# [Document excerpt]
⟨
Area Forecast Discussion
National Weather Service Blacksburg VA
737 AM EDT Thu Aug 25 2016

High pressure over the region shifts slowly east today into tonight.
The upper ridge will remain overhead through the end of the week.


As of 300 AM EDT Thursday...

High to mid clouds from the Ohio Valley convection will continue to
spread eastward across the region this morning. The combination of
low level moisture and light winds has resulted in patches of low
clouds and fog this morning. These low clouds and fog will lift by
mid to late morning.

The center of the upper high slides across the Appalachians and
Tennessee Valley this afternoon into tonight. Building heights aloft
will keep most showers and thunderstorms limited. The day one
convective outlook places our area in general thunderstorms with
slight risk of severe to our northwest in the Ohio Valley and Great
Lakes Region. A weak shortwave rotating through the region could
generate a few morning showers in the northwest mountains, then
isolated to scattered showers and thunderstorms may develop this
afternoon across the higher terrain. High temperatures this
afternoon will range from the upper 70s in the mountains to the
lower 90s in the Piedmont. Heat index values are expected to remain
below heat advisory criteria this afternoon. Any convection will
diminish quickly this evening with loss of heating, leaving clear to
partly cloudy skies tonight. With light winds, patchy of low clouds
and fog will develop tonight into Friday morning especially in the
valleys. Low temperatures tonight will vary from the lower 60s in
the west to around 70 degrees in the east.


As of 430 AM EDT Thursday...
⟩
# [Set exercise 1]
Return the passage of the forecast discussion starting at "High pressure over" and ending at "300 AM EDT Thursday...", with no changes.

[Extracted listing]
⟨
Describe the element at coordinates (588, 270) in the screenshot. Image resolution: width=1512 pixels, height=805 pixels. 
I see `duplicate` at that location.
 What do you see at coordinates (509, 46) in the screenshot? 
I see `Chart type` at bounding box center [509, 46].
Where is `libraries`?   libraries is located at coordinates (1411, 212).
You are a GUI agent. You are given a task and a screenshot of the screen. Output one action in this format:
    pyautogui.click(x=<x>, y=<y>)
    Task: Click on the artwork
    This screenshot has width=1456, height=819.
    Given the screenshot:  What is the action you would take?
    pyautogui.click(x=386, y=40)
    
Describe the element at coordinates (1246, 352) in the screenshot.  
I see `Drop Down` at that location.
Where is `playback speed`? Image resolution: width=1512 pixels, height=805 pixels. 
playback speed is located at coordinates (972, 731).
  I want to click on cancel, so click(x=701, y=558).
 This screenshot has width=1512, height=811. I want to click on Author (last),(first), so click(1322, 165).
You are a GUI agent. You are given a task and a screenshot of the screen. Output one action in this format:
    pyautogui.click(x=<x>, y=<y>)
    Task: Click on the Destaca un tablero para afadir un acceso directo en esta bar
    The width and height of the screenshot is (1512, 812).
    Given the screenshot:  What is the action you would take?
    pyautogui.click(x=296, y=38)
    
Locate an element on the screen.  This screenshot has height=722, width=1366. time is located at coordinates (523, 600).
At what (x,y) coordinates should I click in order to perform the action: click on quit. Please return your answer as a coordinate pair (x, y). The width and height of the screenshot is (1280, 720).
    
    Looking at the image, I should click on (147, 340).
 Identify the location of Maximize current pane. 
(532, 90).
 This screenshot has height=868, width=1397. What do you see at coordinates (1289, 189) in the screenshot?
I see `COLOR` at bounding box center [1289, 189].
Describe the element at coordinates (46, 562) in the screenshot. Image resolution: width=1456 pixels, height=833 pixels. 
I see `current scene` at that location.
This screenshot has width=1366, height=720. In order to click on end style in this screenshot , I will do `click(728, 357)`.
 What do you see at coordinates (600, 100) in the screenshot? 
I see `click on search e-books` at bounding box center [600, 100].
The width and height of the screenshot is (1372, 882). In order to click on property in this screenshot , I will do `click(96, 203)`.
⟩
# [Set exercise 2]
Retype the lines of the listing starting at the line that contains "Describe the element at coordinates (46, 562)" and ending with the final line of the listing, including both.

# [Exercise answer 1]
High pressure over the region shifts slowly east today into tonight.
The upper ridge will remain overhead through the end of the week.


As of 300 AM EDT Thursday...

# [Exercise answer 2]
Describe the element at coordinates (46, 562) in the screenshot. Image resolution: width=1456 pixels, height=833 pixels. 
I see `current scene` at that location.
This screenshot has width=1366, height=720. In order to click on end style in this screenshot , I will do `click(728, 357)`.
 What do you see at coordinates (600, 100) in the screenshot? 
I see `click on search e-books` at bounding box center [600, 100].
The width and height of the screenshot is (1372, 882). In order to click on property in this screenshot , I will do `click(96, 203)`.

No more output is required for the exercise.